The collaborative platform for historical research developed as part of the symogih.org project has reached a mature stage 1. With an active SPARQL endpoint, the system is now interoperable and interconnected 2. It is housing 16 ongoing projects, including several on a European scale (France, Germany, Switzerland, Belgium); there are about 50 active users and it contains nearly 1.700.000 data rows. The research projects include, for example, the Siprojuris project 3, a prosopographic data publishing site interconnected with IdRef, the authority data repository of the French higher education libraries’ catalogue 4; the Historical Atlas of Political Territories 5, a project that is mapping the evolution of world political borders; Society Religion Science (SRS) 6, an experimental digital intellectual history website providing documents encoded in XML following the recommendations of the Text Encoding Initiative (TEI) and annotated using the symogih.org ontology 7.
The institution hosting the project is the Laboratoire de recherche historique Rhône-Alpes 8. Its human and material resources being limited, to avoid a growth crisis and with a view to building an international community of users, the evolution of two principle aspects of the architecture of the symogih.org project needs to be reconsidered and planned for from today: these are,its interface with other information systems, in particular with those put in place by heritage institutions; and the management of a growing community of users.

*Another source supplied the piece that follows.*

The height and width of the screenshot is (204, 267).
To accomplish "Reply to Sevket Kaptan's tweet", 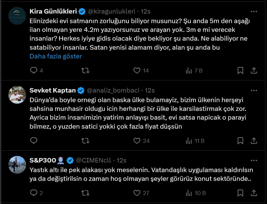I will click(x=34, y=141).
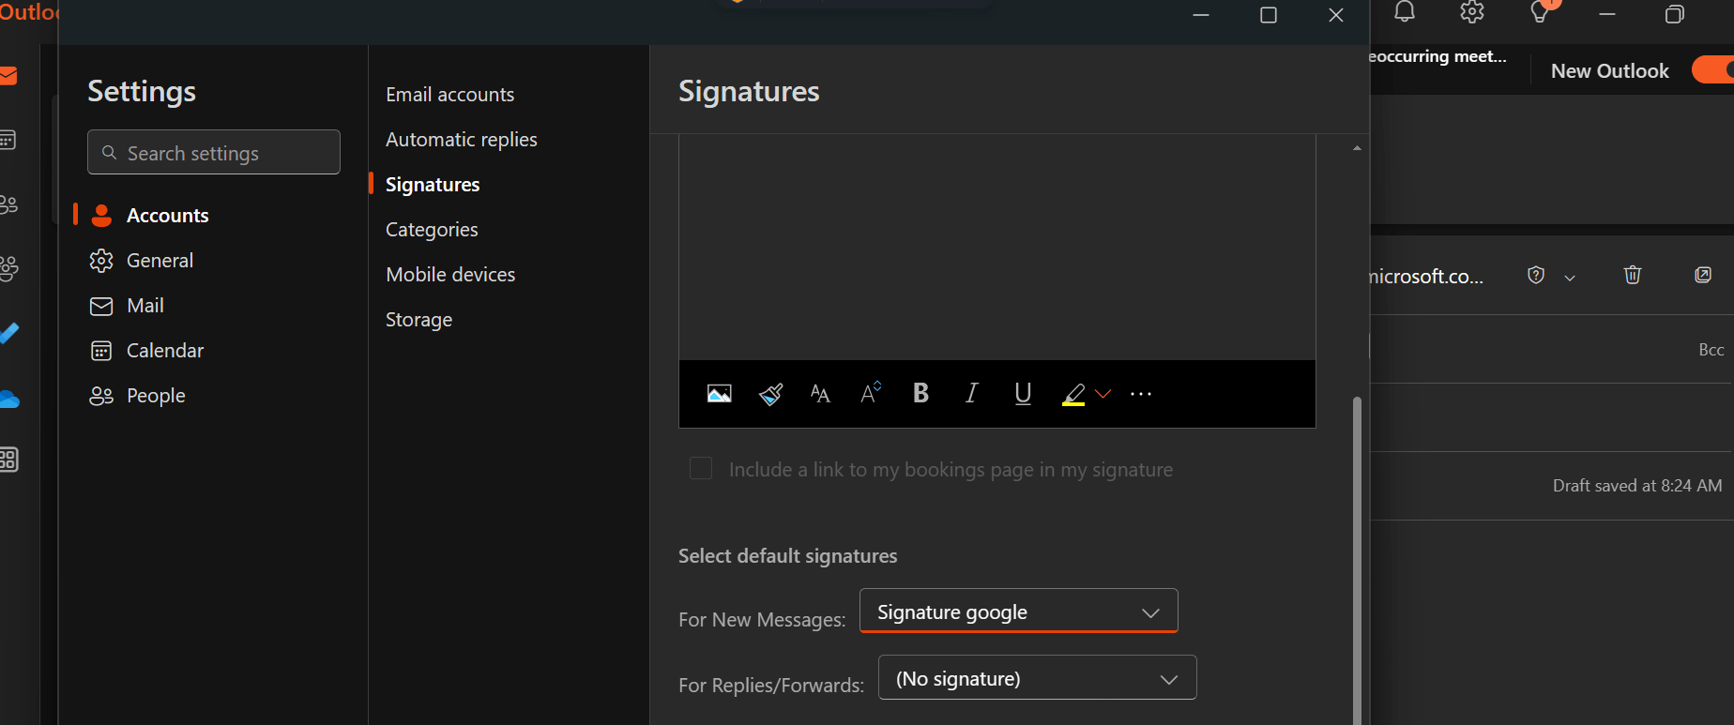Image resolution: width=1734 pixels, height=725 pixels.
Task: Underline the signature text
Action: (x=1023, y=394)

The purpose of our DH 2016 Conference poster is to share our prospects with other DH projects and to present a proposal for the evolution of the platform and operational information, for both the technological and project management domains, and to call for an international collaboration which could function as a consortium.
A possible technological answer to the challenge of the increasing number of projects hosted by the symogih.org platform, i.e. to provide the expected information centralization without creating a bottleneck and low performance, is to evolve its architecture by distributing the data between a primary node and several secondary nodes of a clustered database.
The primary node would contain all of the shared repositories (object authority records and instances of the collaborative ontology), as well as general-interest data. The secondary nodes, hosted in various research institutions, would contain the information produced by the local projects. To allow the collaborative management of a shared, good-quality ontology to be maintained, avoiding redundant and messy data, a user of any secondary node shoud be able to access all the data, whether it is held in their database instance or not, via a table held in the primary node, which would hold the keys of all the existing knowledge units and their location in the distributed system.
The whole information system will be interoperable with reference ontologies like CIDOC-CRM or FRBRoo and interlinked with authority files repositories (ISNI, VIAF, BNF, etc.). In addition, a growing portion of the information will be directly accessible in RDF format through a SPARQL endpoint, allowing the data to be queried at the same time as those from other linked data warehouses. The data will be available under a Creative Commons 4.0 international licence.
This distributed platform management entails the creation of an international organized community of users in the form of a consortium. This community will need to be built around a governance committee, responsible for ensuring a collaborative approach at all levels, from managing the definitions of ontology instances through to data capture. The primary node could be managed, as at present, by the Pôle histoire numérique (Digital History Department) of the LARHRA, founding institution of the symogih.org project; but it could be hosted in the data centre of an institutional structure such as, in France, the TGIR HumaNum 9.
The other nodes would be managed by teams made up of researchers and IT technicians, ensuring not only management of the respective databases and software development for the whole project, but also running local scientific projects and training users in data modelling and capture, working closely with the governance committee. The evolution towards the participation of projects using different languages will imply the implementation of a multilingual version of the information system, both at the level of the interface and for drafting instances of the collaborative ontology.
By offering access to a collaboratively designed ontology and a robust technological solution, intended for an increasingly wide community of users, the symogih.org project will contribute to the evolution of practices in the domain of data production and data curation in historical research.